Duftende Handwerkskunst aus dem Holzofen

Unser Besuch bei einem Demeter-Verarbeiter galt diesmal Raphael Stadelmann, dem Geschäftsführer von Vier Linden, unter deren Dach eine Holzofenbäckerei mit Kaffee und Backstube, ein Reformhaus, ein Traiteur und eine Geschenkboutique für Genuss in jeder Beziehung sorgen.

Das Unternehmen am Hottingerplatz in Zürich mit Filiale am Goldbrunnenplatz gehört zum Verein Zürcher Eingliederung, wie auch die Wagenburg und der Triemenhof, die Werkstätten und ein Wohnheim.
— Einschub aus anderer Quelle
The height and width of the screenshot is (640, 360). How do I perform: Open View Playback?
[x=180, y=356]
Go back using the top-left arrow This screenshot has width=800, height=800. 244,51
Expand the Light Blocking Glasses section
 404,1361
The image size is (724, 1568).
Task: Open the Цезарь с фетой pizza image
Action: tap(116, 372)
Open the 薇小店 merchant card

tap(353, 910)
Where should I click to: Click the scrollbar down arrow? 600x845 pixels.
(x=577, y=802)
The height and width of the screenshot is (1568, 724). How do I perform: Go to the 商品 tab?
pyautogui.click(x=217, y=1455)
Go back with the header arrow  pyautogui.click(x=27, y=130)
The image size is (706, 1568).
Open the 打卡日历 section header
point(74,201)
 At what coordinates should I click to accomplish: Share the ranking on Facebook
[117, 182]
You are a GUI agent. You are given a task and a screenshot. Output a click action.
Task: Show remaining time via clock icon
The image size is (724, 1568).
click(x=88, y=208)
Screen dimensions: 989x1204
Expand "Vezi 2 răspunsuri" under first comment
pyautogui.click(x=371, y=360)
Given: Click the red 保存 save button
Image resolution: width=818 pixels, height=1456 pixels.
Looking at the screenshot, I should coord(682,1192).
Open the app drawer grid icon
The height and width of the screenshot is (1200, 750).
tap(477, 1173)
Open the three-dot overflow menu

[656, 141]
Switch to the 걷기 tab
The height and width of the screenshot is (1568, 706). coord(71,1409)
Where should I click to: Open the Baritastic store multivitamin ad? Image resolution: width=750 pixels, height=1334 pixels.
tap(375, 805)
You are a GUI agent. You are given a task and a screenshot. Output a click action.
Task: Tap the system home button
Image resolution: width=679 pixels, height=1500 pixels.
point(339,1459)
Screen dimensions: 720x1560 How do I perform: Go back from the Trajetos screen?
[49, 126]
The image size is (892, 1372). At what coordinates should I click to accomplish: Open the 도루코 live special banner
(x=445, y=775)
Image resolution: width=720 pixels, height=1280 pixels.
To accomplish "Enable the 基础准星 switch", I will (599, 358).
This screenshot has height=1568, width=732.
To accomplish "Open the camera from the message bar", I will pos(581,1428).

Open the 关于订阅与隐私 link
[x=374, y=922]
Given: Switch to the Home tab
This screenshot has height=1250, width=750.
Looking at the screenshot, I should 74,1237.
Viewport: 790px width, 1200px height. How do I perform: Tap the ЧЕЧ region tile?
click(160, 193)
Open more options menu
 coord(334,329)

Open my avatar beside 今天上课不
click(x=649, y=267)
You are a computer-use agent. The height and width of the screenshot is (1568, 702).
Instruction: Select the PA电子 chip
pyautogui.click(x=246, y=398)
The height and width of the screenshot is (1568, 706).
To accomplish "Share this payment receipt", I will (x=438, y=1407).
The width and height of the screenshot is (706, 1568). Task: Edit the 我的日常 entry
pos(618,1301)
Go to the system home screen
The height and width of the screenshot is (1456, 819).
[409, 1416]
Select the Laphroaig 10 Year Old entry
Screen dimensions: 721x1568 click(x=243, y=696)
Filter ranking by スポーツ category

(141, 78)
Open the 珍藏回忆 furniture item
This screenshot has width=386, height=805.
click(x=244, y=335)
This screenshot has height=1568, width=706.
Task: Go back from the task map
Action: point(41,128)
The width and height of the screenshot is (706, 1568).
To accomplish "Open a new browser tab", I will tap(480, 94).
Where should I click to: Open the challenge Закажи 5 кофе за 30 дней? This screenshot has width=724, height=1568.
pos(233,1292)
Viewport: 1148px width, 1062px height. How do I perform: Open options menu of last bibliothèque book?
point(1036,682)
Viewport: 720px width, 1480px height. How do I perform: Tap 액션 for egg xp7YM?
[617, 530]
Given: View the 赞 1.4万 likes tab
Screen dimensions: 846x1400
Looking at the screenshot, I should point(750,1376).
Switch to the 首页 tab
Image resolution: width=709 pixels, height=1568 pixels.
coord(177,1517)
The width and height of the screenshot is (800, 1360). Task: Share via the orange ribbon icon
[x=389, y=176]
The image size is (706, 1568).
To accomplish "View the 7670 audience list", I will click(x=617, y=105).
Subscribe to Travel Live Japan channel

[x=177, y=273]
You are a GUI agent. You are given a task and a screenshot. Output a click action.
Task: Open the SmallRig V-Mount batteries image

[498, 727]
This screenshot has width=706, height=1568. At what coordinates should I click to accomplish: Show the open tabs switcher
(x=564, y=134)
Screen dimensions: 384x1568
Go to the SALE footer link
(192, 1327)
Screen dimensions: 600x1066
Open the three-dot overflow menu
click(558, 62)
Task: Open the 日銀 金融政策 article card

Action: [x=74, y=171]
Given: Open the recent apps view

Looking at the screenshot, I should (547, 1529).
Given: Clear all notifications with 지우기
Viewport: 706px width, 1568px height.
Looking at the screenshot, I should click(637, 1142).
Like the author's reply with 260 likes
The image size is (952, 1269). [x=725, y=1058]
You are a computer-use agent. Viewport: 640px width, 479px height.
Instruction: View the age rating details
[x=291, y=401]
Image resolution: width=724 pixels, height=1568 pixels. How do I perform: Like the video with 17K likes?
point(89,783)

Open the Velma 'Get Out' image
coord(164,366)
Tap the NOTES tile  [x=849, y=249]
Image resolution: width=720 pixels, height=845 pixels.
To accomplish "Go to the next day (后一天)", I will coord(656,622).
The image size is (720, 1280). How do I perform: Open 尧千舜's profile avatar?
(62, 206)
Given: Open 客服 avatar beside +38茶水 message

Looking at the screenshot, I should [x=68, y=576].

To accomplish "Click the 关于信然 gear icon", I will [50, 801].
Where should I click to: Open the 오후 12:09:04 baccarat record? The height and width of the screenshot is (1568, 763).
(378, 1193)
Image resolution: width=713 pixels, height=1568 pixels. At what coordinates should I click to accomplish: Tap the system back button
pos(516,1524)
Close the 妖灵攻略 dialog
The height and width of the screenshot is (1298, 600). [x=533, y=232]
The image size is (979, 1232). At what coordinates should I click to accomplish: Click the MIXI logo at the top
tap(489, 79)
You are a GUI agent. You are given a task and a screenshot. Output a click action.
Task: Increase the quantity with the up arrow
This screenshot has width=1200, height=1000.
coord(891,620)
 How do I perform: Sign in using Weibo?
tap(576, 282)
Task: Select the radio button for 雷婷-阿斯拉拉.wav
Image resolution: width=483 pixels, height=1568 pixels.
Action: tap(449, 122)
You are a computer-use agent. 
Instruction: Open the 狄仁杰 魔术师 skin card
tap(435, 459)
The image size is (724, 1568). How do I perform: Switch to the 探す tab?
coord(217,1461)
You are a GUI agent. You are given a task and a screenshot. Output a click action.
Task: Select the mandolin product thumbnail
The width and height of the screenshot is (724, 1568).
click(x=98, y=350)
Vier Linden beschäftigt 85 Teil- und Vollzeitangestellte. Manche von ihnen benötigen nahe und zuverlässige Betreuung. Das Herzstück ist ohne Zweifel die Backstube: Nacht für Nacht verlassen mindestens 700 Kilogramm frischgebackenes duftendes Brot den grossen Holzofen, Tag für Tag werden ungezählte feine Guetzli, Kuchen und Wähen gebacken – und sie alle treten ihre Reise in den Fach- und Detailhandel an, um schliesslich bei den glücklichen Konsumenten zu landen.

Herr Stadelmann, was ist bei Vier Linden Demeter?
Wir haben ein Voll-Bio-Konzept, wobei die Mehle, Milchprodukte und die Verarbeitungsabläufe nahezu vollständig den Demeter-Richtlinien entsprechen. Wunsch ist, dass auch alle anderen Zutaten Demeter-Qualität haben, aber nicht immer ist das möglich, weil die Produkte nicht oder nicht in vernünftigen Mengen verfügbar sind oder aber den Preis unverhältnismässig in die Höhe treiben würden. Dann verzichten wir auf die Demeter-Auszeichnung. So gibt es viele Produkte, in denen bis zu 80 oder 90 Prozent Demeter-Zutaten drin sind, ohne das Demeter-Logo zu tragen. Aber der Aufwand, alle hinterlegten Dokumente, Rezepturen und Schilder immer neu anzupassen, wäre einfach zu gross. Im Bereich der Milch haben wir dank der Wagenburg einen geschlossenen Kreislauf.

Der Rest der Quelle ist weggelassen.